**What the exercise asks**.
Tally the lines below that contain the word "computer". Only the number should be returned.

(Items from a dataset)

--

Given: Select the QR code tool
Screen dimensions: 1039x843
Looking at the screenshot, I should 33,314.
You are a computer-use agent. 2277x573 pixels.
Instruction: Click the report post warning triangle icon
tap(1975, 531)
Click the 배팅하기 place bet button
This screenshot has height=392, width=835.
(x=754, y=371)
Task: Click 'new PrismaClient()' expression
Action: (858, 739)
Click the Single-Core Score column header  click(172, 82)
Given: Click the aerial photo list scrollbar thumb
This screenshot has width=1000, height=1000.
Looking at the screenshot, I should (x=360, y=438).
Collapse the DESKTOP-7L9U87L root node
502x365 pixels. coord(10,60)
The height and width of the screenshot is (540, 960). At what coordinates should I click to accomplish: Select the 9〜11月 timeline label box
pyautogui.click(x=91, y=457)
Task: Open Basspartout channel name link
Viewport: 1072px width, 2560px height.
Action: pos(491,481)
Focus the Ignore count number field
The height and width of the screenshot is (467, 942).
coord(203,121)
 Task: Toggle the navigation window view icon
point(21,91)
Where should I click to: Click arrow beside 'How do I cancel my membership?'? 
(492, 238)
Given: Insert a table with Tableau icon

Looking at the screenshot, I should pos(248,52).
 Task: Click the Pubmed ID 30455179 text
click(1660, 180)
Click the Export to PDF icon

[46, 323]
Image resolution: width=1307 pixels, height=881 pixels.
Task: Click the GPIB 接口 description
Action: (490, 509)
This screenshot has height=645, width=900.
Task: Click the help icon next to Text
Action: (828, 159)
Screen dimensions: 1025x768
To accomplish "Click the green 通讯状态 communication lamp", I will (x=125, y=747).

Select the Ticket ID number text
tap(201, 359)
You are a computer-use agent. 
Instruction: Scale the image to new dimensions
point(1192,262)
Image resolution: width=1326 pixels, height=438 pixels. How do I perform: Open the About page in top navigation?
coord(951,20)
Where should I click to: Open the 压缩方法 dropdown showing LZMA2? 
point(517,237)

--

**Exercise solution**.
2